Ello supone que el país encuentre los consensos políticos y sociales mínimos para impulsar transformaciones, generar seguridades al inversor y tener la capacidad para afrontar las fases recesivas. Lamentablemente esto no ocurre en Uruguay. El sector agropecuario que en los últimos tiempos ha sido favorecido con una sensible disminución tributaria y la liberalización de la exportación sin valor industrial agregado, hoy se agregan una serie de medidas puntuales tendientes a mejorar su competitividad. Lo que este o ningún gobierno puede hacer es abrir la canilla como se pretende, refinanciando deudas o regresando a medidas proteccionistas. No puede por la sencilla razón que ello genera, de inmediato, consecuencias muy negativas sobre toda la economía, castigando a buena parte de la población que no cuenta la capacidad de presión política que sí tienen estos sectores. Eso sí es el capitalismo "salvaje", la ley del más fuerte que termina castigando duramente a los sectores más desprotegidos. Porque no tengan la menor duda que las medidas demandadas supondrán incrementos en las tasa de interés por los fondos que se toman en el exterior, perdida de credibilidad y que alguna calficadora de riesgo nos coloque en su lista negra. Y todo ello en muy poco tiempo, tirándose por la borda los trabajosos avances logrados hasta el momento, le que cuesta mucho dinero al país, repercute en la pérdida de puestos de trabajo y en el salario de los trabajadores. Habremos mejorado la competitividad de los precios del sector agropecuario, pero también habremos mantenido su ineficiencia, su dependencia del estado y su baja productividiad.

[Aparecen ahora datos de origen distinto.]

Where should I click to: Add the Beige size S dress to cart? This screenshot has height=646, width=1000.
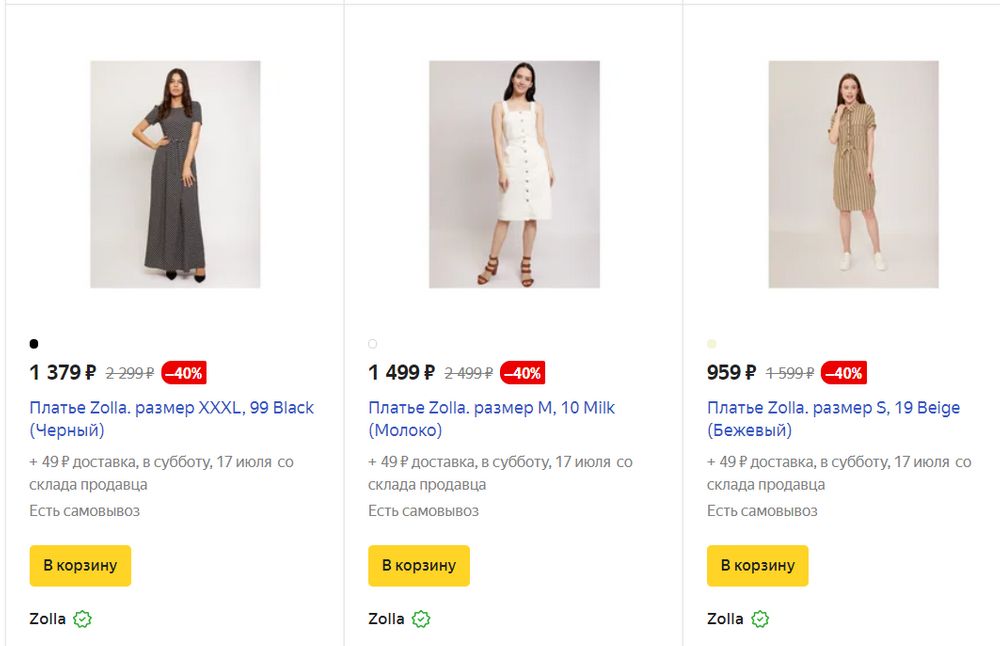click(x=757, y=566)
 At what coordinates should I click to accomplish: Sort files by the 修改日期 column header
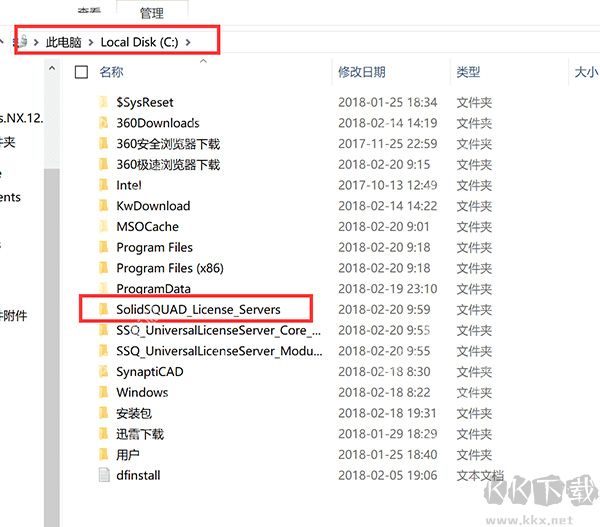pos(362,72)
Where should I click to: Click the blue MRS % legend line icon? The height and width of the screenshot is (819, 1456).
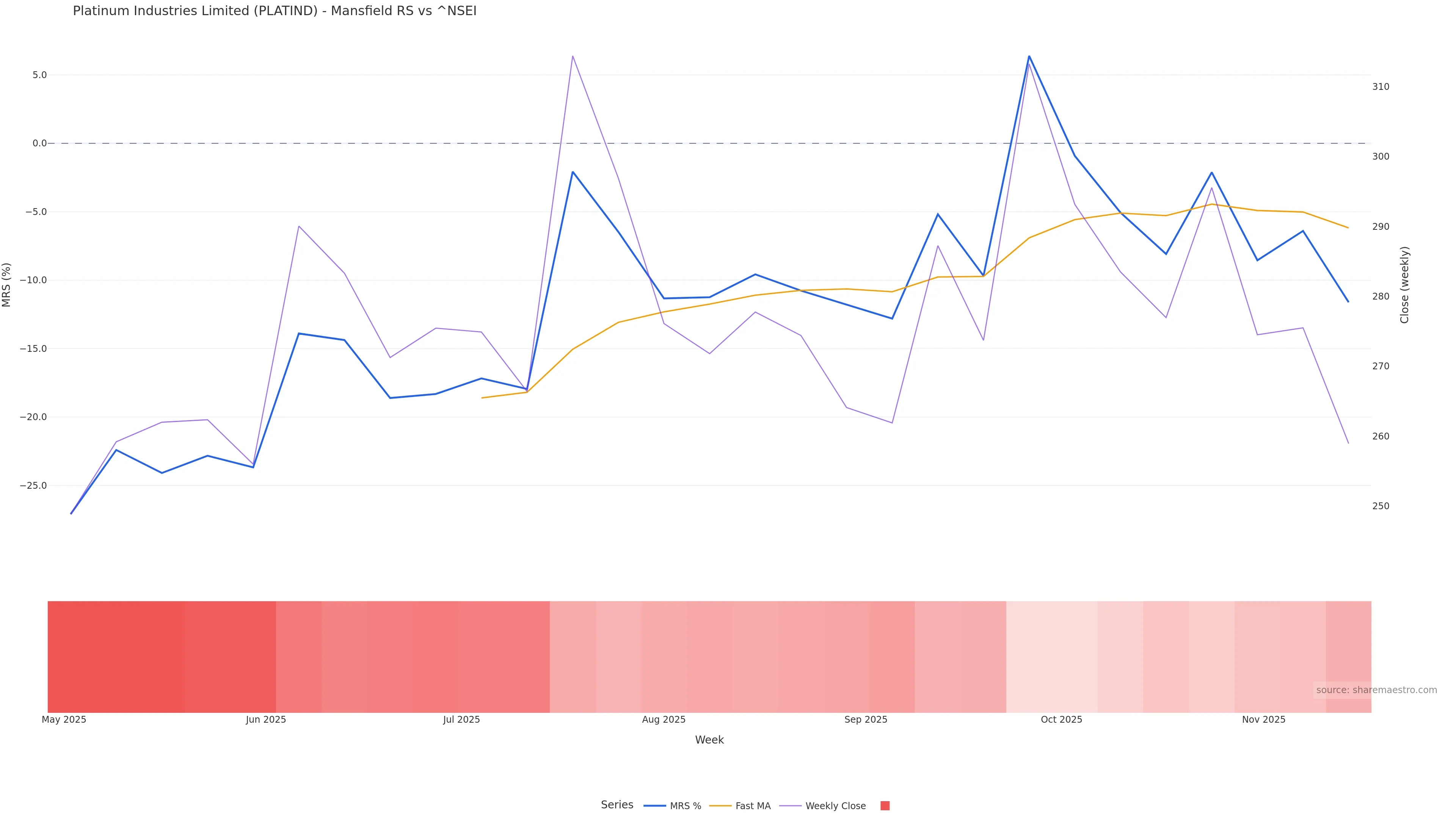[x=654, y=806]
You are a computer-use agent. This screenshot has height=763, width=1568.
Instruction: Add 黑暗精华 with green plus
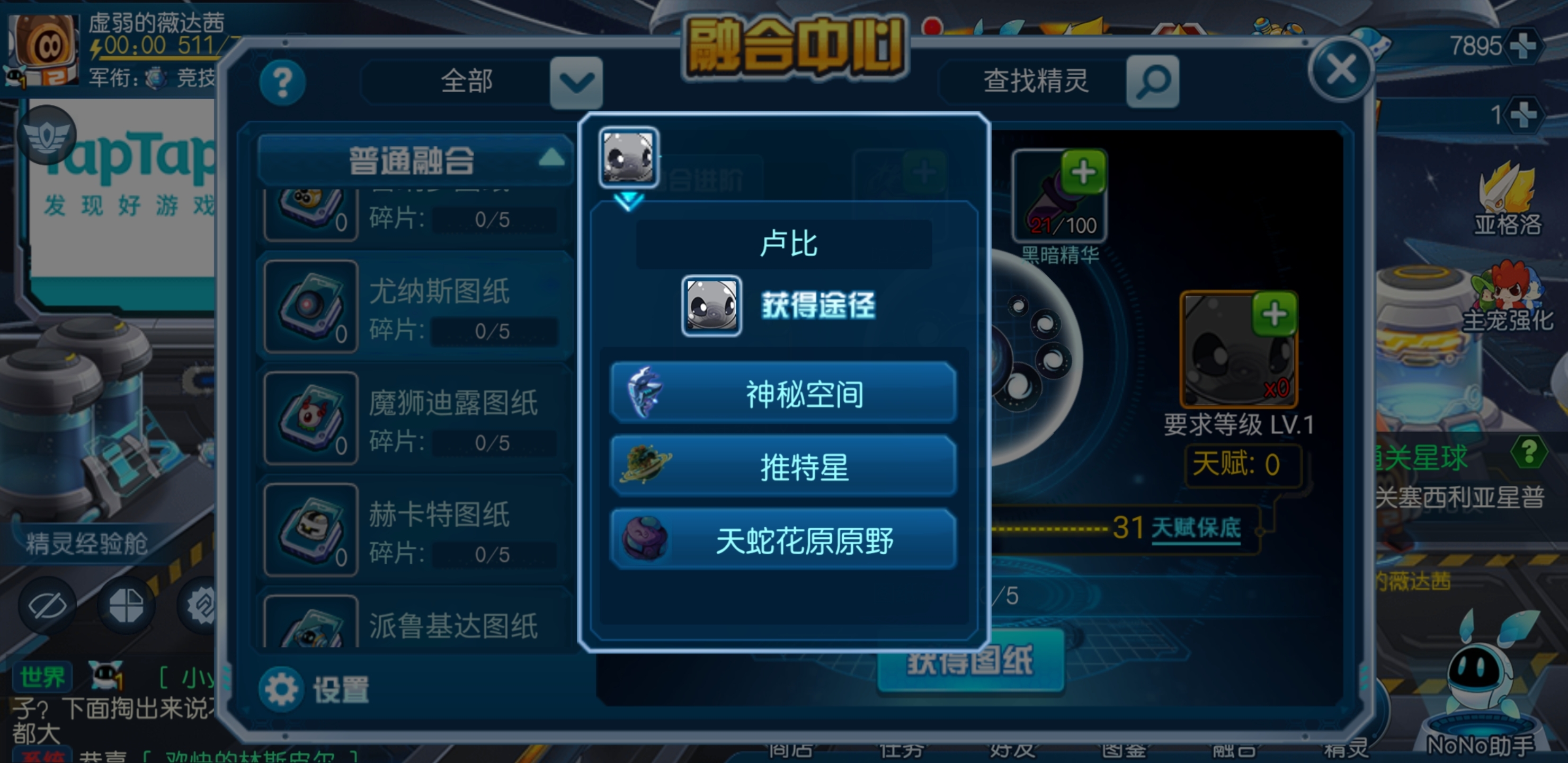click(1083, 172)
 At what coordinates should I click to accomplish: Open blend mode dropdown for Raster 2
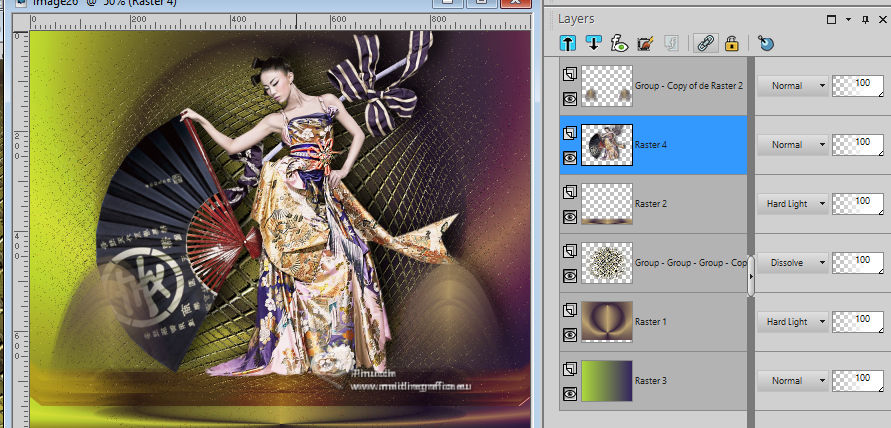click(x=794, y=204)
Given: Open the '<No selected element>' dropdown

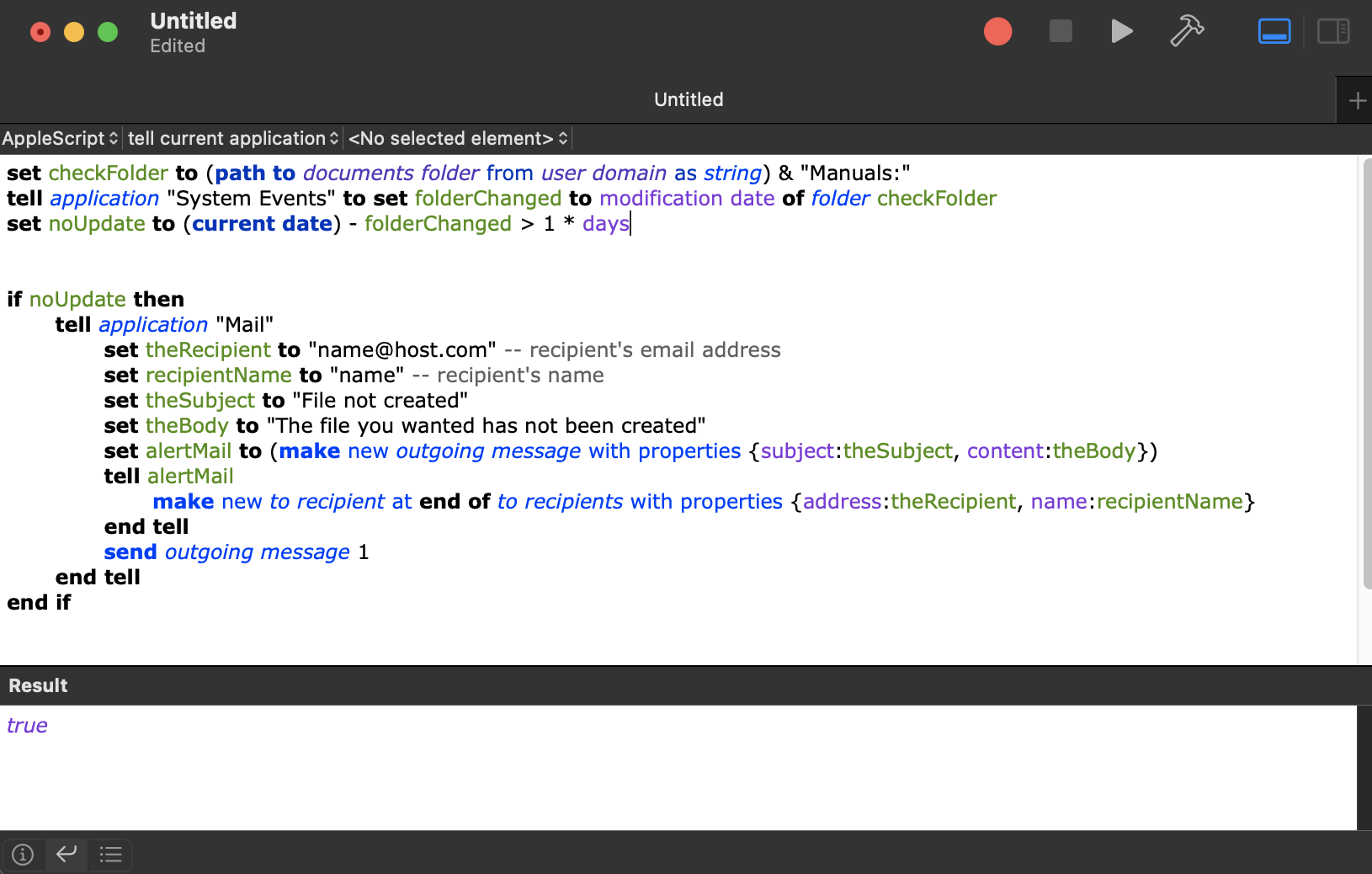Looking at the screenshot, I should [457, 138].
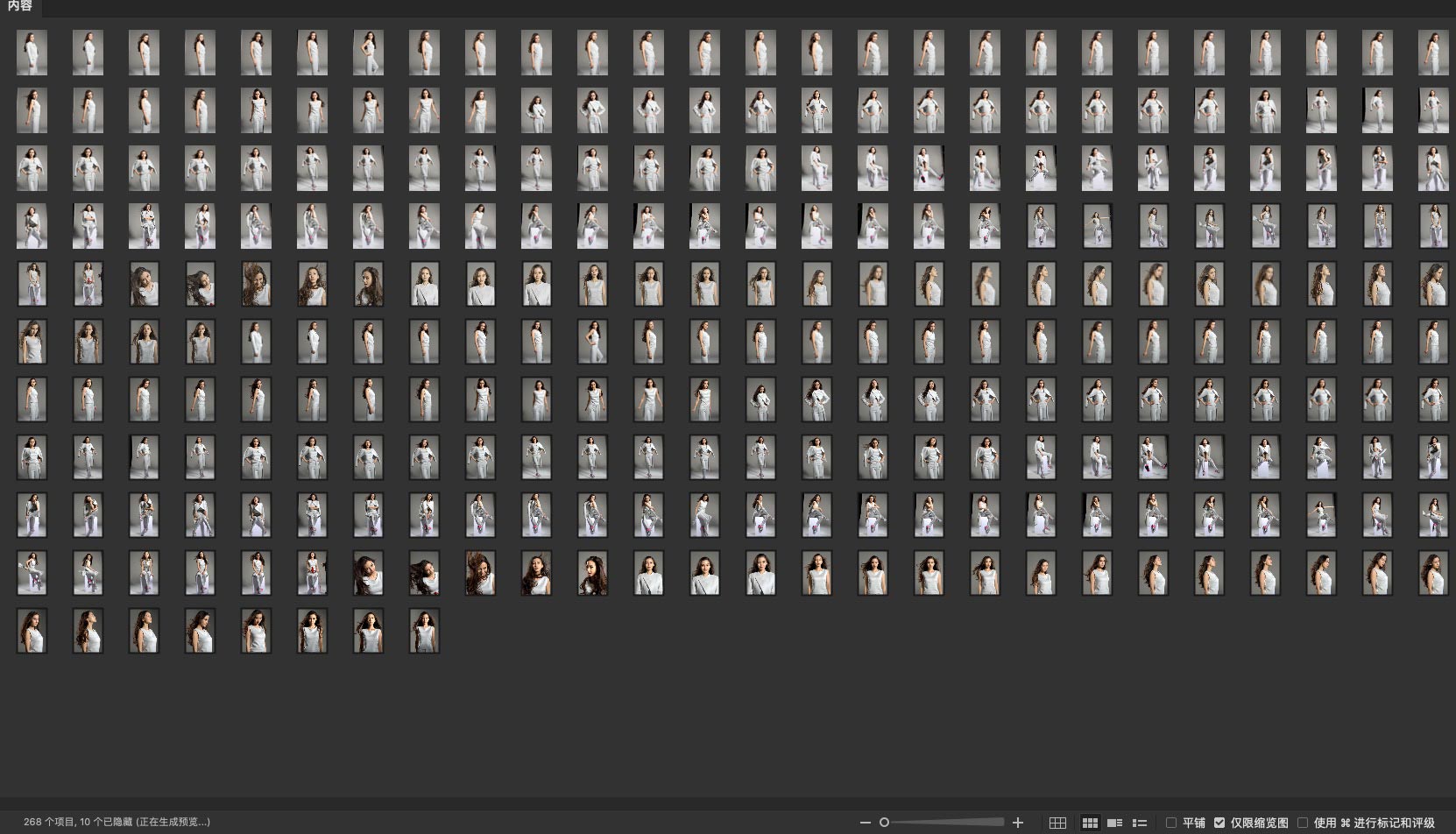Screen dimensions: 1456x834
Task: Select the last thumbnail in the fifth row
Action: pyautogui.click(x=1433, y=284)
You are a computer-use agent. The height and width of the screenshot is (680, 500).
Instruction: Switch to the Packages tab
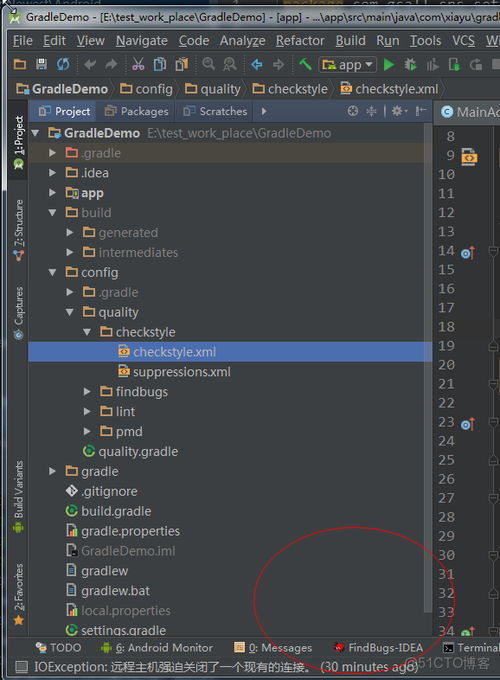coord(136,111)
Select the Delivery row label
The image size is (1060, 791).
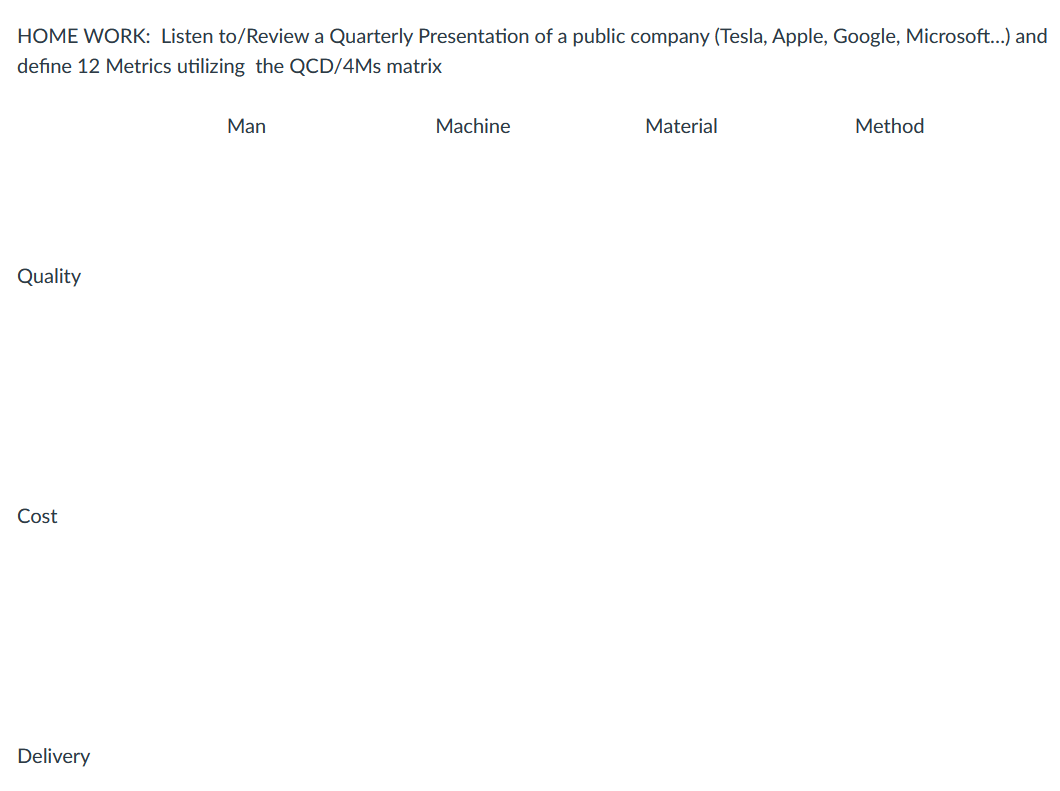click(x=53, y=756)
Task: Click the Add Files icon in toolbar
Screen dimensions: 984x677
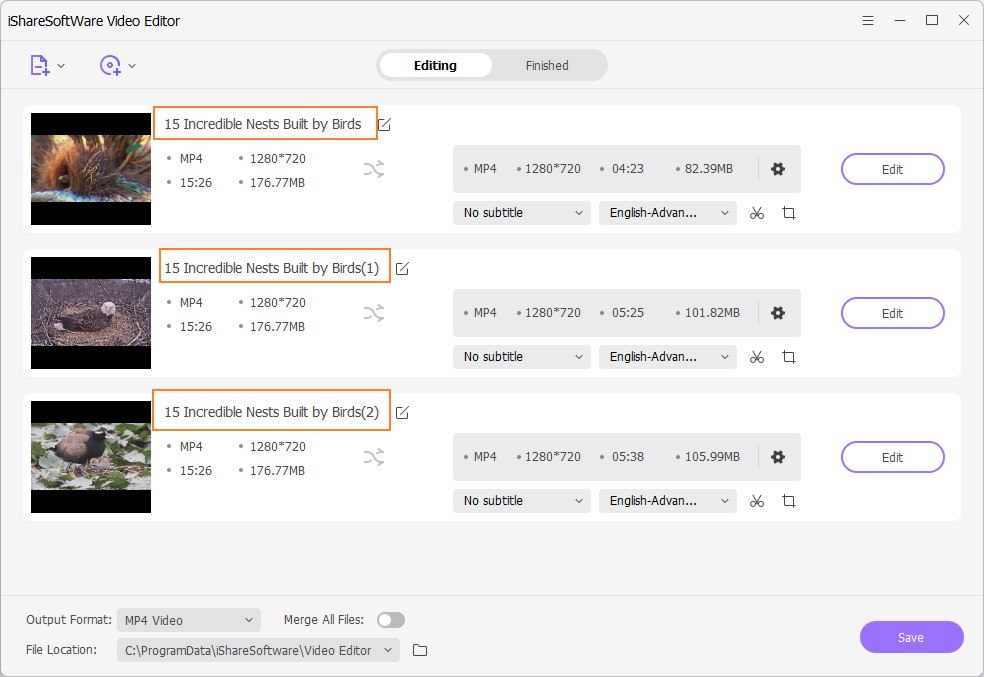Action: point(39,65)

Esta situación, lógicamente la conocen los legisladores que votaron la censura. De un plumazo eliminaron la estabilidad política que supone una coalición de gobierno y amplificaron la sensación de crisis que se vive actualmente. La actitud del P. Nacional resulta insólita. Actuaron contra la misma política económica que ellos iniciaron y apoyaron en estos años, encabezados por un legislador que obtuvo poco más de 2000 votos en todo el país, echaron a su propio ministro aislando al gobierno con demandas imposibles de cumplir en su mayoría. El P. Nacional fue gobierno en el periodo anterior, conoce la situación, inició la política de atraso cambiario, sabe de las consecuencias de estas demandas, pero sus legisladores igual siguieron adelante. Posiblemente actuaron confiando en que el gobierno no cederá a las presiones, se desgastará en este jugo, la estabilidad no se vera amenazada y se pueda extraer algún rédito electoral. De ser así, resulta poco serio, porque ante situaciones de crisis se sobrevive en base a la cohesión interna, a los acuerdos interpartidarios para salvaguardar los intereses generales del país. Si los partidos políticos resultan arrastrados por demandas corporativas no es viable ningún modelo de desarrollo. El apoyo del FA resulta también inexplicable proviniendo de un grupo que se autoproclama defensor de la clase trabajadora y de los más desfavorecidos, quienes serían justamente los más perjudicados.